Traditional Chinese Painting Completion via Hierarchical Optimal Transport
Wenmiao Jiang, Shunkai Zhang, Shengqi You, Pengbin Feng, Zhengyang Lu
Abstract
Traditional Chinese painting completion presents unique challenges where sparse ink distributions and intentional blank spaces serve aesthetic rather than functional purposes, contradicting assumptions in conventional inpainting methods. We propose Hierarchical Optimal Transport for Painting (HOT-Paint) that formulates completion as controlled texture redistribution in Wasserstein space. By interpreting texture synthesis through transport flow dynamics, we model brush stroke propagation using the static Kantorovich formulation while preserving characteristic sparsity through regularized transport plans.Our approach constructs multi-scale probability measures capturing artistic elements from fine strokes to global composition.

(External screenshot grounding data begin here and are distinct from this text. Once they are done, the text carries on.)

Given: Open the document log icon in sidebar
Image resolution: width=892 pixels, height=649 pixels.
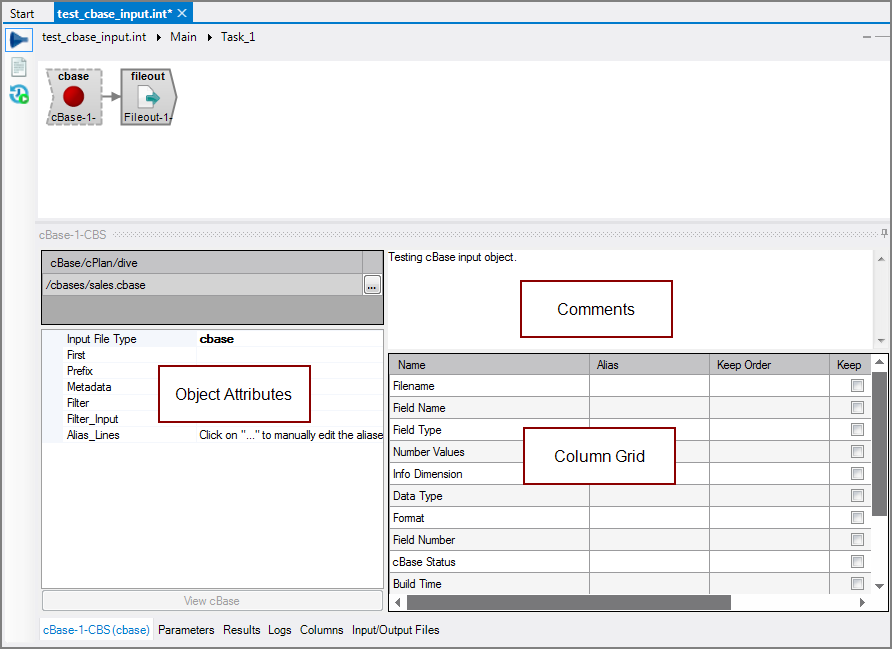Looking at the screenshot, I should [x=18, y=67].
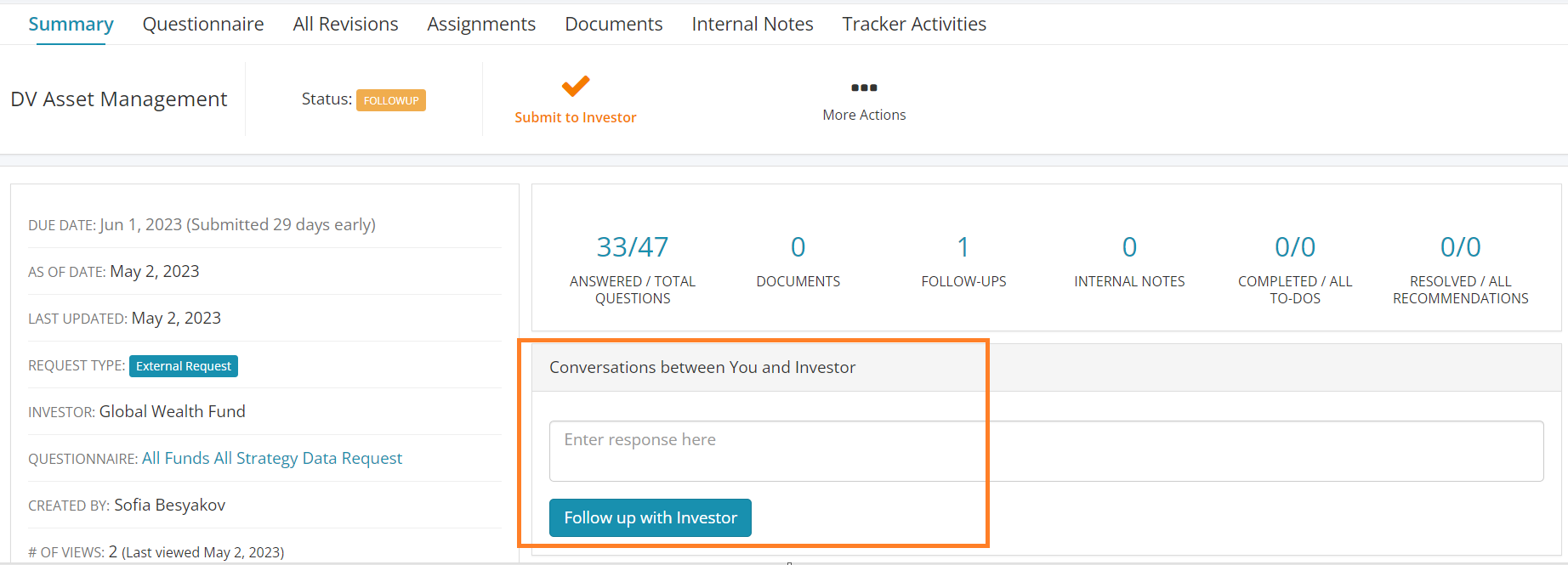Click the FOLLOWUP status badge
Viewport: 1568px width, 565px height.
tap(391, 100)
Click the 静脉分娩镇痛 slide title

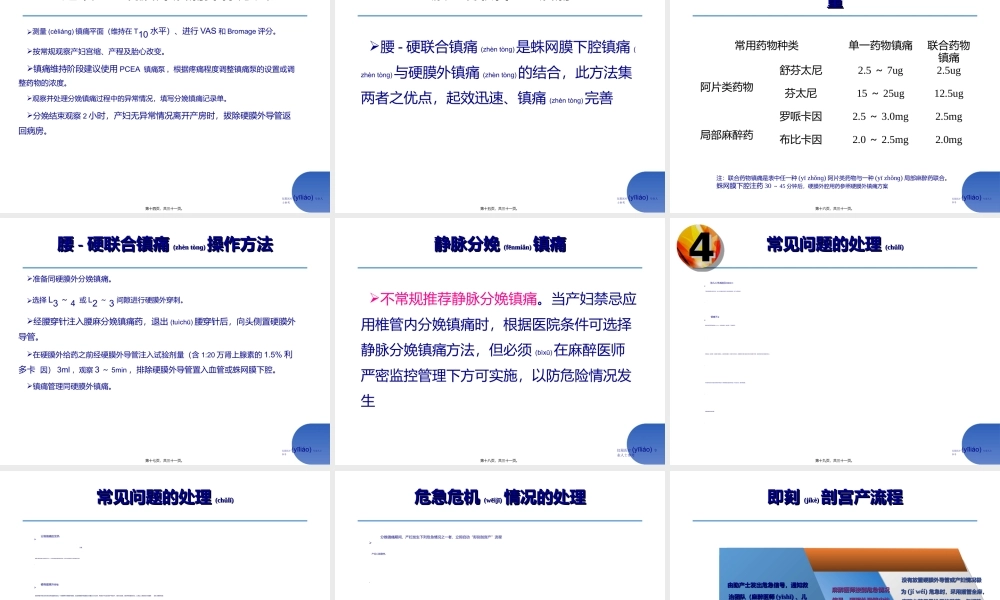(500, 243)
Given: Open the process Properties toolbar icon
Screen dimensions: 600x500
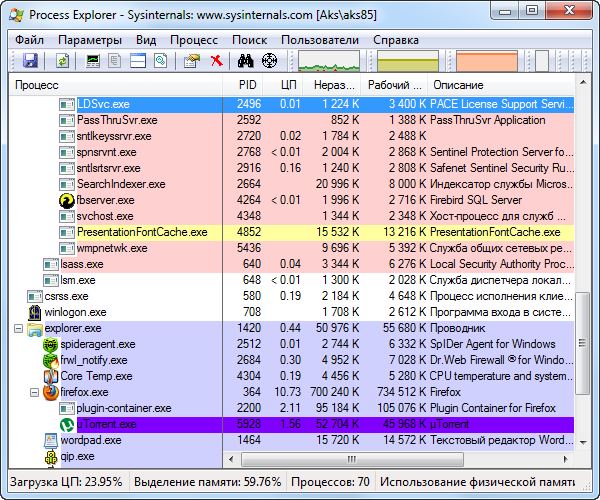Looking at the screenshot, I should (192, 62).
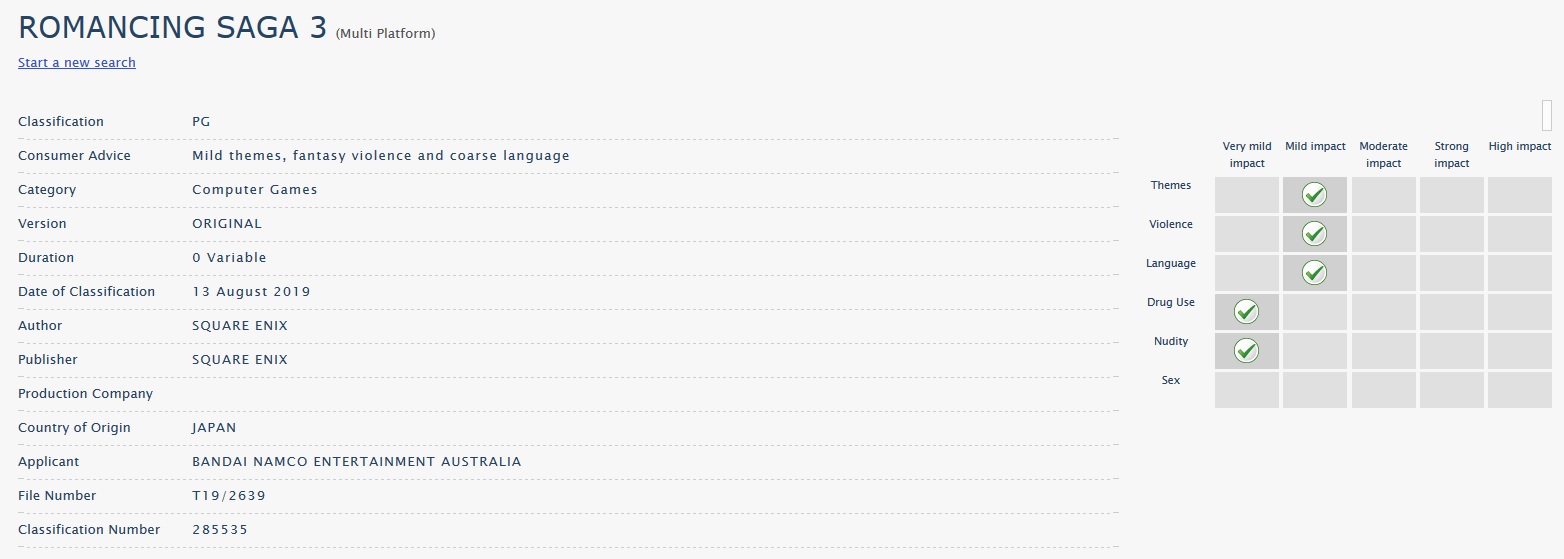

The framework introduces adaptive cost functions integrating geometric distances, texture similarities via Gabor filters, and semantic relationships from pre-trained features. A modified Sinkhorn algorithm with soft-thresholding enforces sparsity constraints, while inter-scale consistency mechanisms ensure coherent information flow across resolutions. Experiments on CPDD and CelebA-HQ datasets demonstrate over 25.1% improvements in FID scores over state-of-the-art methods. Real-world restoration of authentic museum paintings validates practical utility. The proposed framework advances optimal transport theory for artistic image synthesis while addressing fundamental challenges in cultural heritage preservation.